Infatti, nella misura in cui i Comuni affidano ad un soggetto, estraneo al rapporto tributario, una serie di attività obbligatorie e funzionali alla realizzazione della potestà impositiva dell’ente locale, indubbiamente tra detto soggetto ed il Comune si instaura un rapporto di servizio.

Ne discende che già dal momento dell’incasso dell’imposta di soggiorno il gestore alberghiero è qualificabile come agente contabile nei confronti del Comune.

Sulla scorta di tali considerazioni espresse dai giudici contabili è stato possibile comprendere la condotta penalmente sanzionabile, individuata dalla giurisprudenza di legittimità nel reato di peculato, in cui incorre il gestore della struttura ricettiva quando non versa nei termini stabiliti dal regolamento comunale la tassa di soggiorno incassata.

La Corte di Cassazione – sez.

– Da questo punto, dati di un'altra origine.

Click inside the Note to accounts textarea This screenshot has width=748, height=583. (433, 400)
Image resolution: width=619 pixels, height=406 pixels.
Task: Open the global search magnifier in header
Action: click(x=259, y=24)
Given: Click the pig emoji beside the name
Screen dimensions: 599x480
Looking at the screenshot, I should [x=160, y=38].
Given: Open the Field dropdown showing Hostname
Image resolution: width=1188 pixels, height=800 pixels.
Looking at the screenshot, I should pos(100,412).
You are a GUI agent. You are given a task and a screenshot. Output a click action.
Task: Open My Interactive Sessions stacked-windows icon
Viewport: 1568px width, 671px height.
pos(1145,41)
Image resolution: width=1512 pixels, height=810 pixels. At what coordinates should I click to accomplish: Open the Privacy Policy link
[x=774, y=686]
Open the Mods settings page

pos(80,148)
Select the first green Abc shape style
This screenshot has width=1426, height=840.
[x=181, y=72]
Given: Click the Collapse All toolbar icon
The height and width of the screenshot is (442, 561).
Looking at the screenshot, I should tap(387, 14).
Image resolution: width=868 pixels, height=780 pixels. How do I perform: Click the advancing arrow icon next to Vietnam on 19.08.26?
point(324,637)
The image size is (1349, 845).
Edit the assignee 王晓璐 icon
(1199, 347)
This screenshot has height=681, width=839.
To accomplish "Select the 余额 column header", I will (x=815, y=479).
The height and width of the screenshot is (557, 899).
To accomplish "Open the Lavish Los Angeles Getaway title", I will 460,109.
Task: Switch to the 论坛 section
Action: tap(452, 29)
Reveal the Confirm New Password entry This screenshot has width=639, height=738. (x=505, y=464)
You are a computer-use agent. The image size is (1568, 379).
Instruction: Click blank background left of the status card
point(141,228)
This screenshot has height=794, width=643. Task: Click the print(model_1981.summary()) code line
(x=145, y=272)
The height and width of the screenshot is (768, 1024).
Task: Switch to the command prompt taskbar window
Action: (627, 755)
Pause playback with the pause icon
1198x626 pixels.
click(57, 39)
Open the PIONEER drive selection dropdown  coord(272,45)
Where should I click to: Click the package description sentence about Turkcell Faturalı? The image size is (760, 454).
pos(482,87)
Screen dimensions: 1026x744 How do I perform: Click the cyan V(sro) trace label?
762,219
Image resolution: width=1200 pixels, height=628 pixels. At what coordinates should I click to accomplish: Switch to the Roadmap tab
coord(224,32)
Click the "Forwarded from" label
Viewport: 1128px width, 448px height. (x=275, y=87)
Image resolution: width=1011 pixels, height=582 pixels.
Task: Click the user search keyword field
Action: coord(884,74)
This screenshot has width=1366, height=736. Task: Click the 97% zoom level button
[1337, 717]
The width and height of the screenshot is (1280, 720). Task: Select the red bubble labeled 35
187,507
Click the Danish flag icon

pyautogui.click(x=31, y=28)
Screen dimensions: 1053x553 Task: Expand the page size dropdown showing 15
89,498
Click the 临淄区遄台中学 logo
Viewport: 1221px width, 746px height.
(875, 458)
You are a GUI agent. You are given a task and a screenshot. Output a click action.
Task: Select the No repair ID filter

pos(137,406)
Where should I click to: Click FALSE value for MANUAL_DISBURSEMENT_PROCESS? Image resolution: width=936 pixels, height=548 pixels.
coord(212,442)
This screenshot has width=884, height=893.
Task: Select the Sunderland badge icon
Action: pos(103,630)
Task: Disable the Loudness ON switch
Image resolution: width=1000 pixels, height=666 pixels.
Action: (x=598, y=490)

VI – nella sentenza n. 32058 del 17/05/2018 ha chiarito quale è la qualificazione giuridica del gestore della struttura ricettiva nell’ambito del rapporto tributario nei termini che seguono: Riveste la qualità di incaricato di pubblico servizio il gestore di struttura ricettiva residenziale che, anche in assenza di un preventivo specifico incarico da parte della pubblica amministrazione, procede alla riscossione dell’imposta di soggiorno per conto dell’ente comunale, trattandosi di agente contabile, e non di un sostituto di imposta, che svolge un’attività ausiliaria nei confronti dell’ente impositore ed oggettivamente strumentale all’esecuzione dell’obbligazione tributaria intercorrente esclusivamente tra il Comune ed il soggetto che alloggia nella struttura ricettiva.

Integra, pertanto, il delitto di peculato di cui all’art. 314 cod. pen, che è un reato a consumazione istantanea, la condotta del gestore dell’attività ricettiva che, quale incaricato di pubblico servizio, omette o ritarda di versare la tassa di soggiorno che ha ricevuto per conto dell’ente comunale, in quanto tale comportamento costituisce un inadempimento non ad un proprio debito pecuniario, ma all’obbligo di consegnare il denaro al suo legittimo proprietario, con la conseguenza che, sottraendo la “res” alla disponibilità dell’ente pubblico per un lasso temporale ragionevolmente apprezzabile, egli realizza una inversione del titolo del possesso “uti dominus”.

Difatti, il reato di delitto di peculato (art. 314 c.p.), punito con la reclusione da quattro a dieci anni, si consuma quando il pubblico ufficiale o l’incaricato di un pubblico servizio si appropria (interversione del titolo di possesso in proprietà) di una somma di danaro o di altra cosa mobile altrui, avendone la disponibilità per ragione del suo ufficio o servizio il possesso e comincia a comportarsi come proprietario del bene del quale ha la disponibilità per ragioni del suo ufficio.